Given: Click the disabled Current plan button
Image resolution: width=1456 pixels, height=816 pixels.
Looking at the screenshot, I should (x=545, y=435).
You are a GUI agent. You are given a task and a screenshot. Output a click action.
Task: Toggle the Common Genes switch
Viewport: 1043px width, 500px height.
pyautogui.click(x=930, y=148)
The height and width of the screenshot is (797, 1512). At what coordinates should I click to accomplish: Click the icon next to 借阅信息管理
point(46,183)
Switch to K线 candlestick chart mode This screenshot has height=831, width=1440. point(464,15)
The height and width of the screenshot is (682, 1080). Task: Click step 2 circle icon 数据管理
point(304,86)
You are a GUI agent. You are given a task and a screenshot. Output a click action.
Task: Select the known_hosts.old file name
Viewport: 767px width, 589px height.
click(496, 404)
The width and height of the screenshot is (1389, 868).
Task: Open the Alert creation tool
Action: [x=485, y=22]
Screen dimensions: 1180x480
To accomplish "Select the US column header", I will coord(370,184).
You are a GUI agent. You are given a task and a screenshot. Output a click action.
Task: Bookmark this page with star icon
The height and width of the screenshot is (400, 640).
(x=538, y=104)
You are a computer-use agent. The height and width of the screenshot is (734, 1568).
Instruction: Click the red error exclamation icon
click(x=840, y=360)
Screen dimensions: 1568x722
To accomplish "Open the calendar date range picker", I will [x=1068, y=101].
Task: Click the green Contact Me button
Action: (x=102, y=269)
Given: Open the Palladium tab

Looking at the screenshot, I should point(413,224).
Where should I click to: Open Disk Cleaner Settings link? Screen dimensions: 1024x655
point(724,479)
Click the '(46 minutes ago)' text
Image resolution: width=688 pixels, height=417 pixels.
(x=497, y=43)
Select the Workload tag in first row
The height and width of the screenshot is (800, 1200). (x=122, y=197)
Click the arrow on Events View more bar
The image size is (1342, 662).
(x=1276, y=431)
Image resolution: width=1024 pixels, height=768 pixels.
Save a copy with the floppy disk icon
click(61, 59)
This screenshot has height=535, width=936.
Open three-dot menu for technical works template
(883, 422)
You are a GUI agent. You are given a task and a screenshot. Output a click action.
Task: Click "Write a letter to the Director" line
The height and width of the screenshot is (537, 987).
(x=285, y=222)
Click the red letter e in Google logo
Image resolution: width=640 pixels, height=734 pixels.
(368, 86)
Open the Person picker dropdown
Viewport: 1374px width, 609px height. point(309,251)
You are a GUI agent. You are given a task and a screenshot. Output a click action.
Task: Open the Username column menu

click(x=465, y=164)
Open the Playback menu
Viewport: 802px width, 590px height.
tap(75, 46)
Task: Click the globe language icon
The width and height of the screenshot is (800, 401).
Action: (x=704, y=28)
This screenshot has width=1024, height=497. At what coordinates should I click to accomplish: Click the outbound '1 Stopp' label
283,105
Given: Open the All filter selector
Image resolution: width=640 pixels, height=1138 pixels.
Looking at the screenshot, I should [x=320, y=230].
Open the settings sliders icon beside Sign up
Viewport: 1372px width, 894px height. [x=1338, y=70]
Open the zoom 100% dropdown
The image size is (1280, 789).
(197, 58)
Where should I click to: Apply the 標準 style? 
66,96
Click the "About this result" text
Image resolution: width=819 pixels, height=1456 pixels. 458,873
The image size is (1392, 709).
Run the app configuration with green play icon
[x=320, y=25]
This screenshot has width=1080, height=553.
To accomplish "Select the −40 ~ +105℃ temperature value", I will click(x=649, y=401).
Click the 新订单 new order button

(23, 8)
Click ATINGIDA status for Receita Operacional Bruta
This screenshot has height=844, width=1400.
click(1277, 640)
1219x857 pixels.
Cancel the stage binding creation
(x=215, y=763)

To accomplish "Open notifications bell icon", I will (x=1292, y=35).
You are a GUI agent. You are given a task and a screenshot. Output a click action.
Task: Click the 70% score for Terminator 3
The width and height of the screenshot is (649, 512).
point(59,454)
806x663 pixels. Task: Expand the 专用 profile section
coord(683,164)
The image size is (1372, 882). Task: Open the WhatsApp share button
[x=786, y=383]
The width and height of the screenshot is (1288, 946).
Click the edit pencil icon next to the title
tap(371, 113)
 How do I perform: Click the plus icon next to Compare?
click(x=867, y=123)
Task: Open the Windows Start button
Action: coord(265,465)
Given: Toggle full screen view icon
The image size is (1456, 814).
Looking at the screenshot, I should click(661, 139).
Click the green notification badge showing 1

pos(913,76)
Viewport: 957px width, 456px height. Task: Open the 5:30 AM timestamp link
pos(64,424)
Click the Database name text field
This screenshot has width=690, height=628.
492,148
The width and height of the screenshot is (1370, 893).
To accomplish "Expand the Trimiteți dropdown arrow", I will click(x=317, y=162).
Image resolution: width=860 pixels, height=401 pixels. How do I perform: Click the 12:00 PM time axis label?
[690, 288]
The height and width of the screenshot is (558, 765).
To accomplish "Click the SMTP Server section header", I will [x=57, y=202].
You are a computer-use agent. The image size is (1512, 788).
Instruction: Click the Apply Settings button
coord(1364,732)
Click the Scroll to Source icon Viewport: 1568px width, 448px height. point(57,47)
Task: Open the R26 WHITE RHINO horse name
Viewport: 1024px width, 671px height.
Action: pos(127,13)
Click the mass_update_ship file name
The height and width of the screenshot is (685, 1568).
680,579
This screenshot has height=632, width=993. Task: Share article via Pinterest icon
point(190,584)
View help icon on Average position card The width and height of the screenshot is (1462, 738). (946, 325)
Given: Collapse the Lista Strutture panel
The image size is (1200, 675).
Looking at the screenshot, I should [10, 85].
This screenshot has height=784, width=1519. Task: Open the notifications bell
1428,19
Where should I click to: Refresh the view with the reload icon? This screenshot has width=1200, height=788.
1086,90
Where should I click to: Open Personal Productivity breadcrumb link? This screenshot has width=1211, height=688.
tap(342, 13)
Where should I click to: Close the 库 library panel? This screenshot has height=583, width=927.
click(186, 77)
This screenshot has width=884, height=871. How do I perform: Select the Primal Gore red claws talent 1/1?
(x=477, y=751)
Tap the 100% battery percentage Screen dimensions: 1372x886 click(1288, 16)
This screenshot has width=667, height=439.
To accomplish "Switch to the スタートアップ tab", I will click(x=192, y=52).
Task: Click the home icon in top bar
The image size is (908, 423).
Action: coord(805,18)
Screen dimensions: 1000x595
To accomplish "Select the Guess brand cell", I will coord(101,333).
▬▬▬▬▬▬▬▬▬▬
• [WHAT YOU ARE ASKED TO DO]
Work through the data and report how many of its lines hold the word "arrow", giving only the figure.

• [RESULT FOR THIS EXERCISE]
2